Reproduce everything from the start of the material down through the line containing "appointing (760, 91)", including that line, and leave the pictures out.
····················
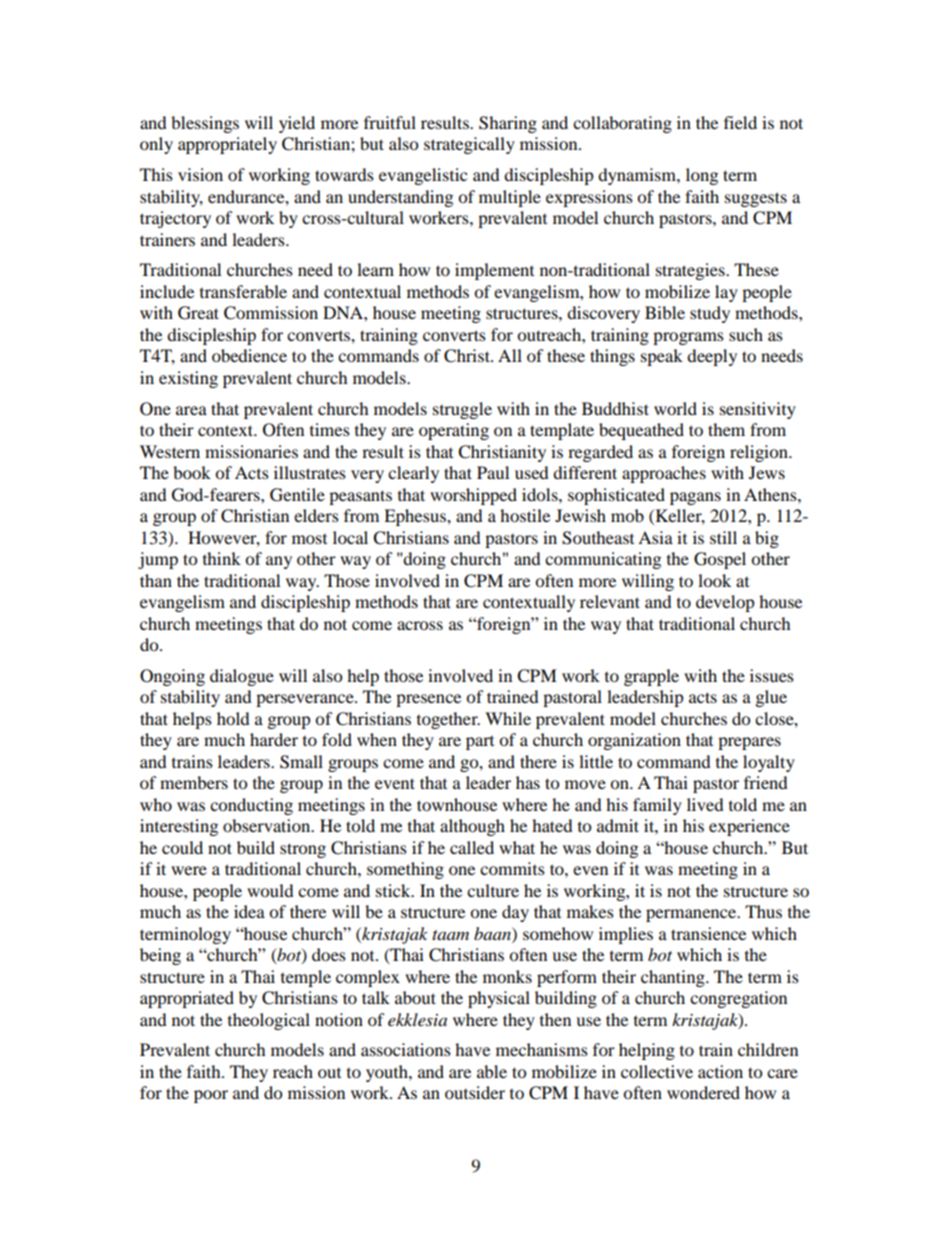 The height and width of the document is (1233, 952). Describe the element at coordinates (469, 145) in the document. I see `strategically` at that location.
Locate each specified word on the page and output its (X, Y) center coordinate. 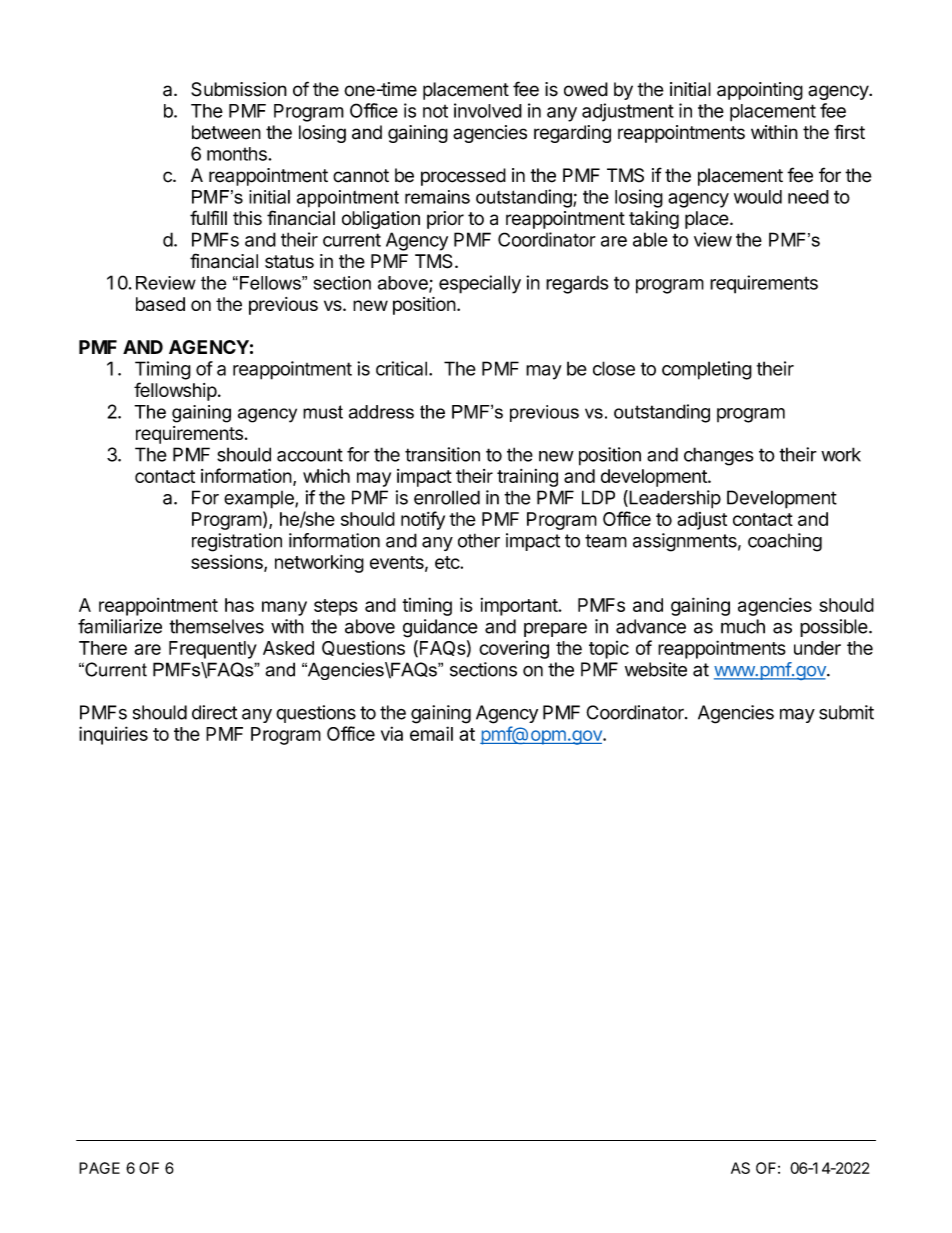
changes (719, 456)
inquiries (113, 735)
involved (488, 110)
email (431, 733)
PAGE (99, 1168)
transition (442, 454)
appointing (760, 91)
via (392, 733)
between (226, 132)
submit (846, 712)
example (260, 500)
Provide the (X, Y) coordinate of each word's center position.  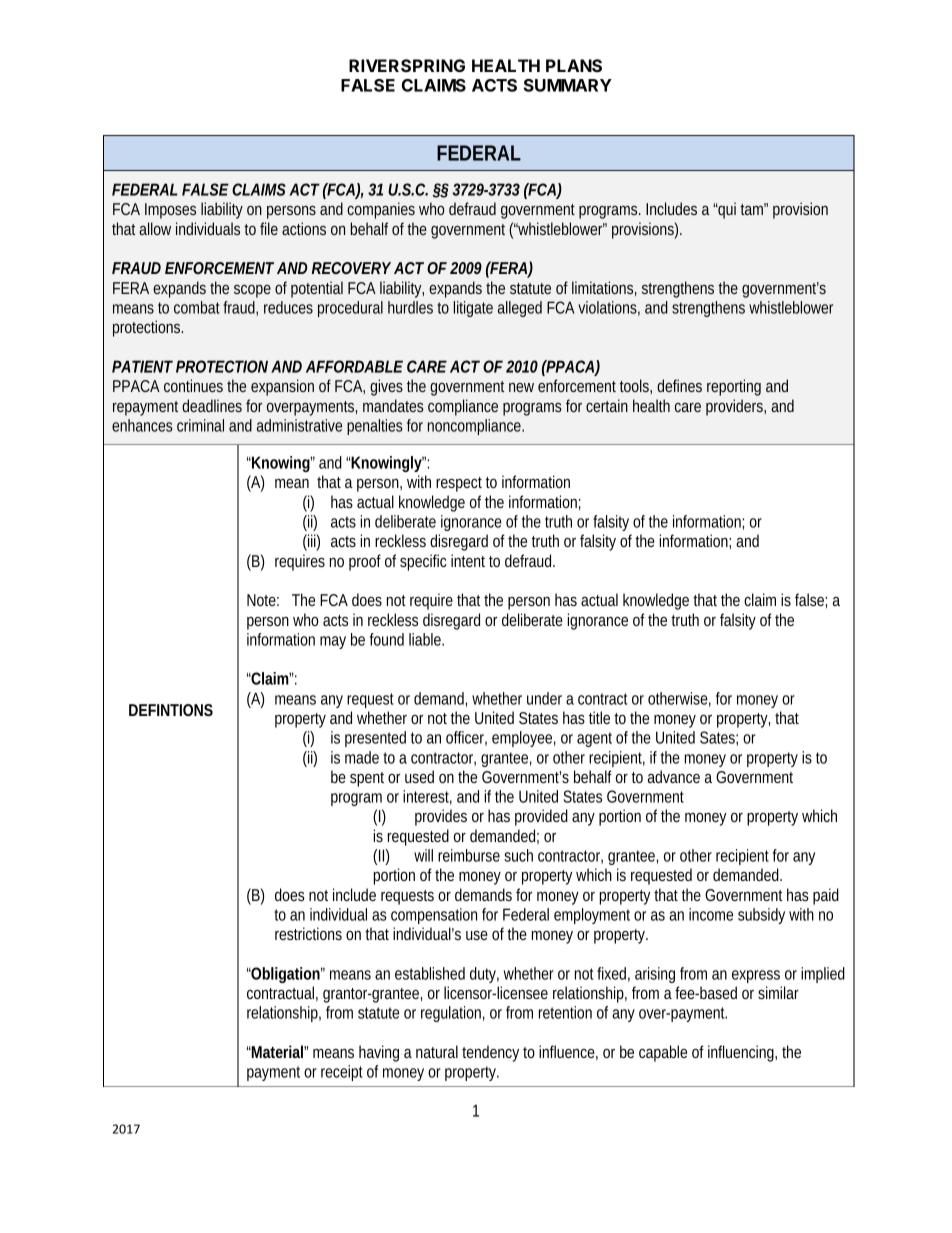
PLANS (574, 65)
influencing (742, 1053)
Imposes (170, 211)
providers (736, 407)
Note (263, 600)
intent (468, 560)
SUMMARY (568, 85)
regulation (453, 1014)
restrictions (308, 933)
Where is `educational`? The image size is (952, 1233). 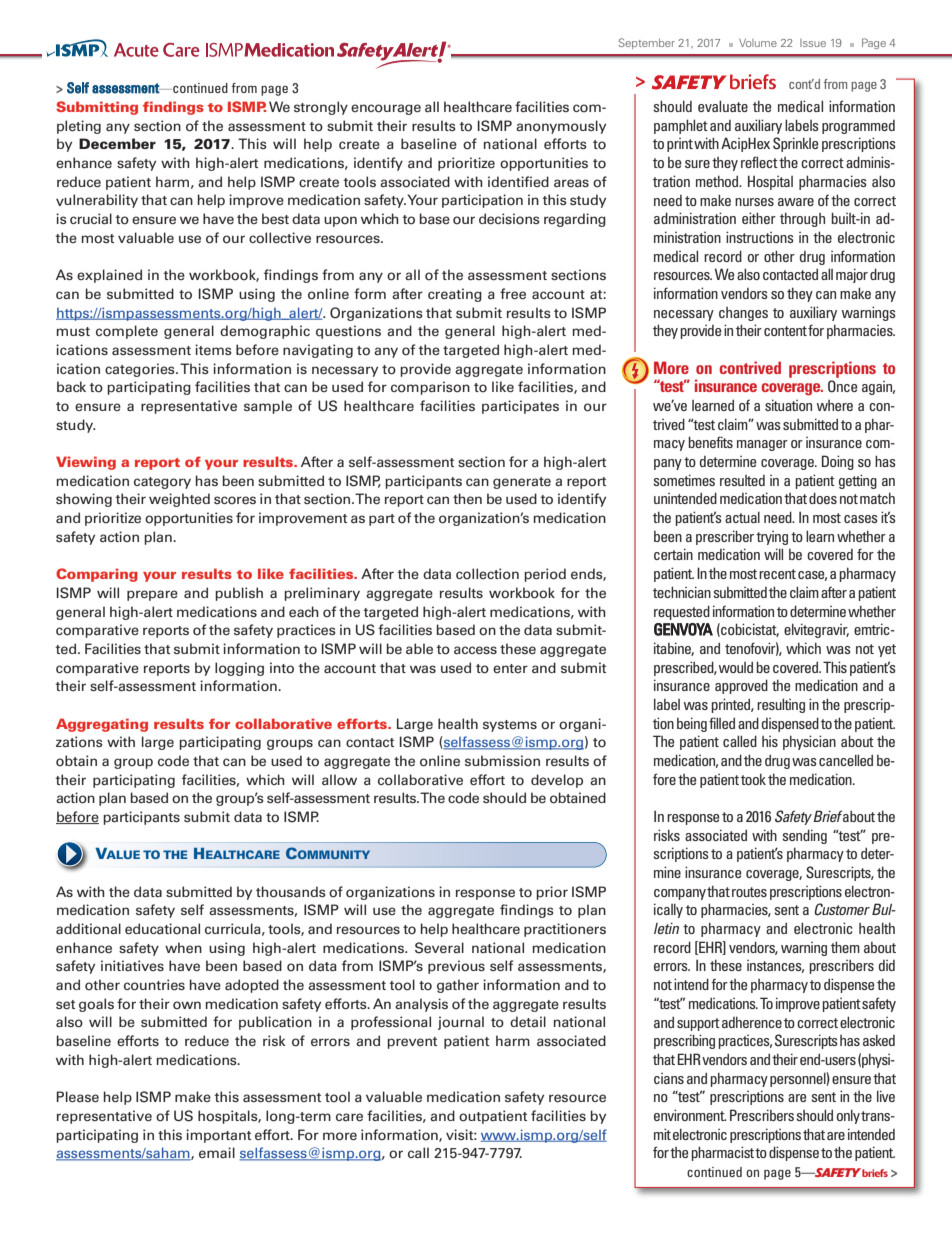 educational is located at coordinates (162, 929).
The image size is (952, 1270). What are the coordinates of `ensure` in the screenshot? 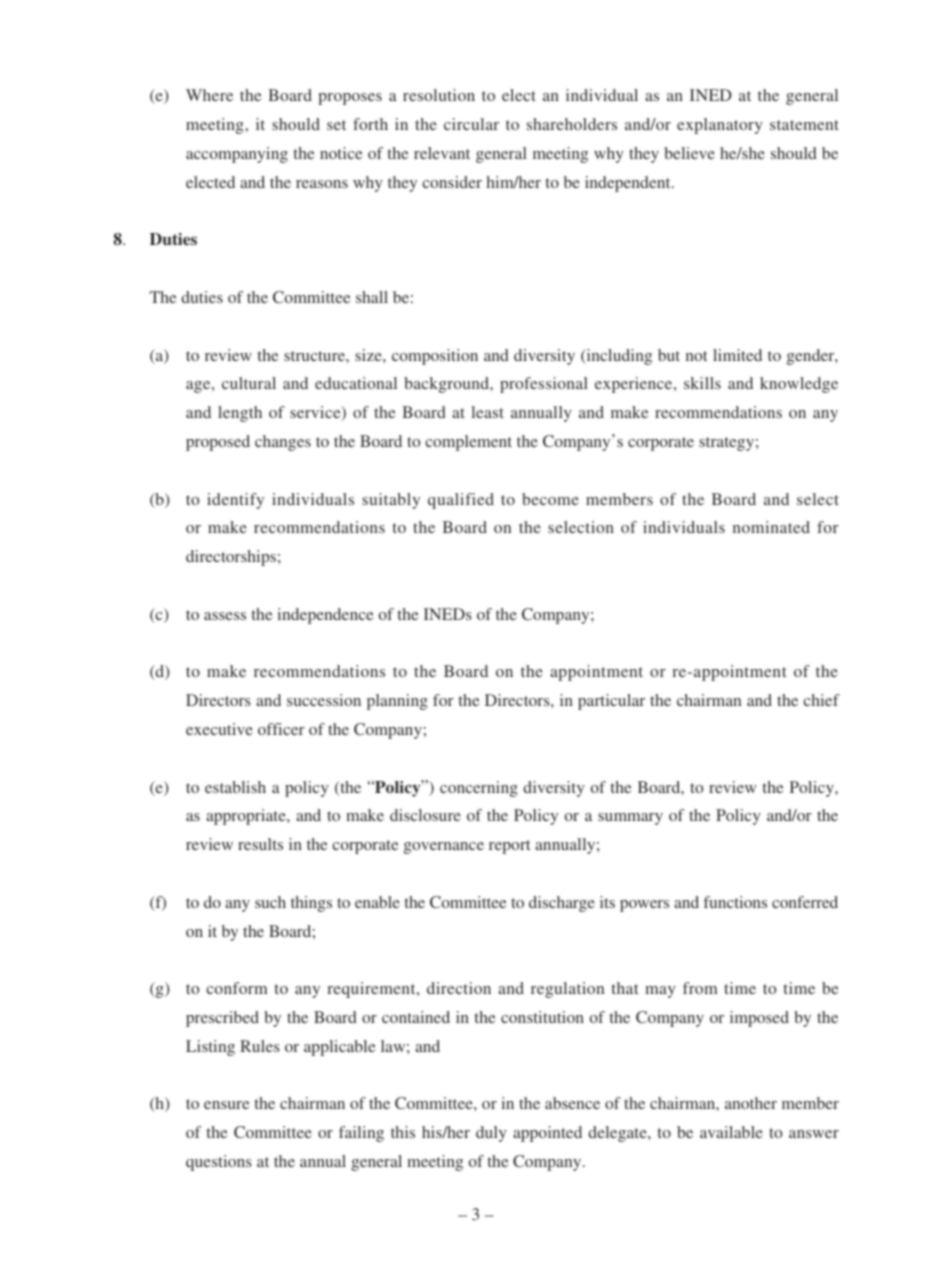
····················
_ANSWER IN FULL_
 The height and width of the document is (1233, 952). Describe the element at coordinates (469, 145) in the document. I see `strategically` at that location.
Locate each specified word on the page and output its (X, Y) center coordinate. 
changes (719, 456)
inquiries (113, 735)
involved (488, 110)
email (431, 733)
PAGE (99, 1168)
transition (442, 454)
appointing (760, 91)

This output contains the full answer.